Energy Boom, Lifestyle Return
Enter Joe Langley, a principal analyst at research firm IHS. Langley said that in places like North Dakota — where oil fracking helped the economy grow in 2012 at five times the national rate — the energy boom fueled pickup sales long before the housing recovery gained speed. So did an agriculture boom: U.S. farmers earned a record $109 billion in 2011; from 2009 to 2012, farm-equipment manufacturer John Deere piled on 60 percent in overall revenue.
"Pickup trucks boomed before housing even came back," Langley said. "Housing's only become a story in the past six months, nine months or so. What really helped the pickup sales in the early part of the recession recovery, from late 2009 to 2010 and 2011, was the energy sector, energy and agriculture. Those two sectors of the economy were really beginning to boom, and they also rely heavily on pickup trucks."
Now that housing has caught up, the tailwind for pickups has reached gale force. And businesses aren't the only ones driving it. Bob Hegbloom, who directs Chrysler's Ram brand, noted that industry sales to small businesses have increased just 15 percent in 2013. That's well below full-size pickups' 22.6 percent gain.

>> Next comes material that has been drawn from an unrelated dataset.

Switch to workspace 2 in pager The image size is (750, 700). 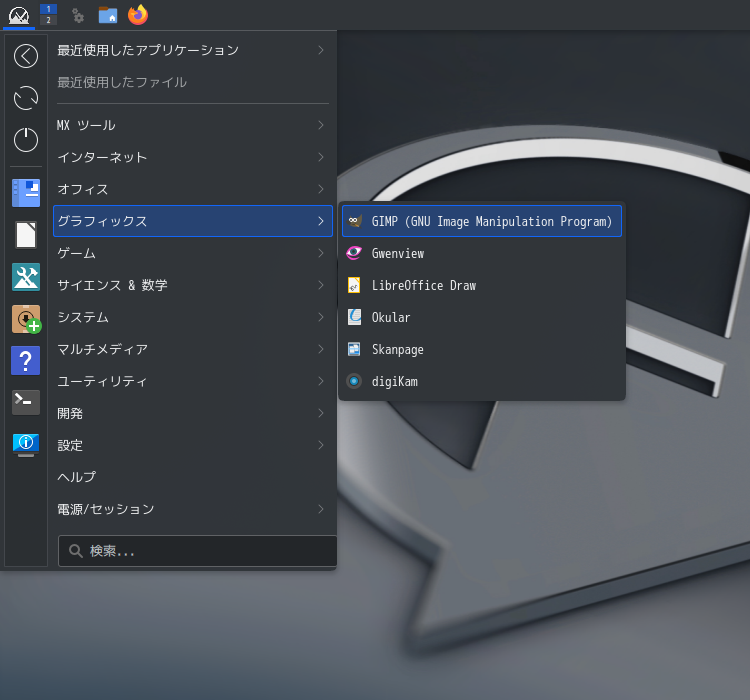48,20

"The small-business side of it is very important, obviously," Hegbloom said. "You get into heavy-duty trucks, you get into what they use these vehicles for, [and] it's very important. But it's not driving everything. Here you can see there's another 8 percent lift in the overall truck segment."
Who's picking up the slack? The so-called "lifestyle" buyer.

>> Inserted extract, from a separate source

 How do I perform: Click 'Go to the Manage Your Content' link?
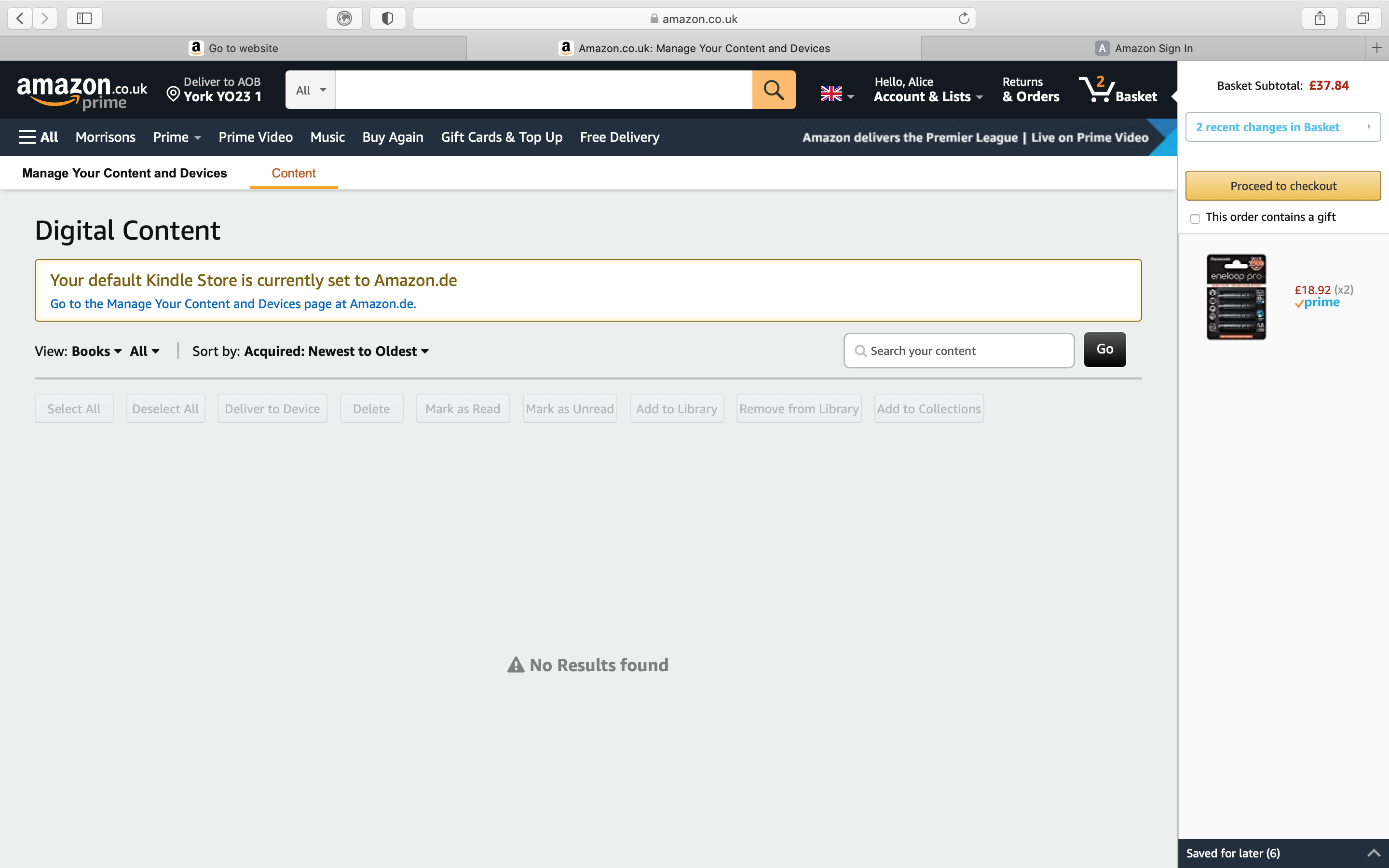click(x=233, y=303)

GMC's Bakowski noted that "maybe a disproportionately high" chunk of the 2.5 million lost pickup sales from the segment's halcyon years came from lifestyle shoppers who left the segment. But they're still around. After all, a quarter of all light-duty pickup owners never tow a thing, he said.
Even if you do, Ford's Merkle added, you may still be a lifestyle buyer.
"A lot of those folks are not necessarily as big a part of this segment as they may have been, say, eight years ago," Merkle said. But "there is still a purpose for the truck nowadays. You might be pulling a powerboat or a trailer, but I would argue that that's a lifestyle. You're not going to pull it with a car. You're going to need a truck."
More Features, Higher Prices
And a nice truck at that. Sixteen percent of Ram 1500s are well-equipped Laramie or Laramie Longhorn editions, and 22 percent of Ram HDs are Longhorns, Chrysler's Hegbloom said. "If you take a 3500 Laramie Longhorn with the diesel and the dual [rear] wheels, that's a $65,000-plus truck, and they're flying off the shelves," he added.
Well-equipped trims are sprouting like spring poppies, from Ford's King Ranch and Ram's Laramie Longhorn to Toyota's 1794 Edition and Chevrolet's High Country.
Automakers love it. IHS' Langley noted that profit margins on optioned-out pickups are enormous. How big? Try as much as $10,000, which is what The New York Times, citing analysts, said in 2012 that automakers can make off a single pickup sale.
It's no wonder that with improving truck sales come improving profits. Ford and Chrysler turned in higher second-quarter profits this year, and even GM, whose profits fell from the year-ago quarter, posted its 14th straight quarter in the black.
Housing Still Matters
At the heart of the pickup recovery, experts agree that housing will be the lasting driver, and a warming recovery gives reason for optimism.
As "the housing market continues to grow, it will continue to fuel the economy," Ram's Hegbloom said.